Spinal muscular atrophy (SMA) is caused by low levels of survival motor neuron (SMN), a multifunctional protein essential for higher eukaryotes. While SMN is one of the most scrutinized proteins associated with neurodegeneration, its gender-specific role in vertebrates remains unknown. We utilized a mild SMA model (C/C model) to examine the impact of low SMN on growth and development of mammalian sex organs. We show impaired testis development, degenerated seminiferous tubules, reduced sperm count and low fertility in C/C males, but no overt sex organ phenotype in C/C females. Underscoring an increased requirement for SMN expression, wild type testis showed extremely high levels of SMN protein compared to other tissues.

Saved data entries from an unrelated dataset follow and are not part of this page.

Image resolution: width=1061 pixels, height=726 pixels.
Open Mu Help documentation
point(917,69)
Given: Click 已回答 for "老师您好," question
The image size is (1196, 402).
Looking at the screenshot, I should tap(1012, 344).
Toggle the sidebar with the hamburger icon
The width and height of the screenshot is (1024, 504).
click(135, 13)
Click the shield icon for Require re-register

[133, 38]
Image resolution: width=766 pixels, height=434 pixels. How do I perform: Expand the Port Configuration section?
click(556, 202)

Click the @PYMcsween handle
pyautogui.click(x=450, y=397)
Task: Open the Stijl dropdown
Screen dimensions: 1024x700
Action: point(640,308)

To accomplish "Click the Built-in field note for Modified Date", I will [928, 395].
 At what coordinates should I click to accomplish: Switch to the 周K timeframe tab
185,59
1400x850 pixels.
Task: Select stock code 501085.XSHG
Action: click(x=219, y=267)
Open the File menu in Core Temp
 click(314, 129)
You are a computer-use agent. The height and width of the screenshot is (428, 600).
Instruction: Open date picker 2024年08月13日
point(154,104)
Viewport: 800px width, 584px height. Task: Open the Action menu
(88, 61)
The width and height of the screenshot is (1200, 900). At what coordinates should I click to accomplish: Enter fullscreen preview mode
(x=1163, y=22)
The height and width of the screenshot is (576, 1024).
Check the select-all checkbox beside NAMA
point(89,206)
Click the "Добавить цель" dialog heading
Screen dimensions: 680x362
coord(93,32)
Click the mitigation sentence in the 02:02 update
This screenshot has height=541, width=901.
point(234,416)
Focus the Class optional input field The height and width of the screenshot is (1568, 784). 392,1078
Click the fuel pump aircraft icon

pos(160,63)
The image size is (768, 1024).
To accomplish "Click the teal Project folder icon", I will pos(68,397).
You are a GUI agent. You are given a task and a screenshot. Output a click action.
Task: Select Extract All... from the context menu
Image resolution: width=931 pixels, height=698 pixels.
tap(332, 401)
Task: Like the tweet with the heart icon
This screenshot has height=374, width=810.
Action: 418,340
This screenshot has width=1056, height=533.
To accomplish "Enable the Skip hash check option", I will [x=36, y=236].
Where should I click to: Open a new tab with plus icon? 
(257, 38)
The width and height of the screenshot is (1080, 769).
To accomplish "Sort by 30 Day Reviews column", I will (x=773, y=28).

Our results revealed severe perturbations in pathways critical to C/C male reproductive organ development and function, including steroid biosynthesis, apoptosis, and spermatogenesis. Consistent with enhanced apoptosis in seminiferous tubules of C/C testes, we recorded a drastic increase in cells with DNA fragmentation. SMN was expressed at high levels in adult C/C testis due to an adult-specific splicing switch, but could not compensate for low levels during early testicular development. Our findings uncover novel hallmarks of SMA disease progression and link SMN to general male infertility.

Comments

This article is from Scientific Reports 6 (2016): 20193, doi:10.1038/srep20193. Posted with permission.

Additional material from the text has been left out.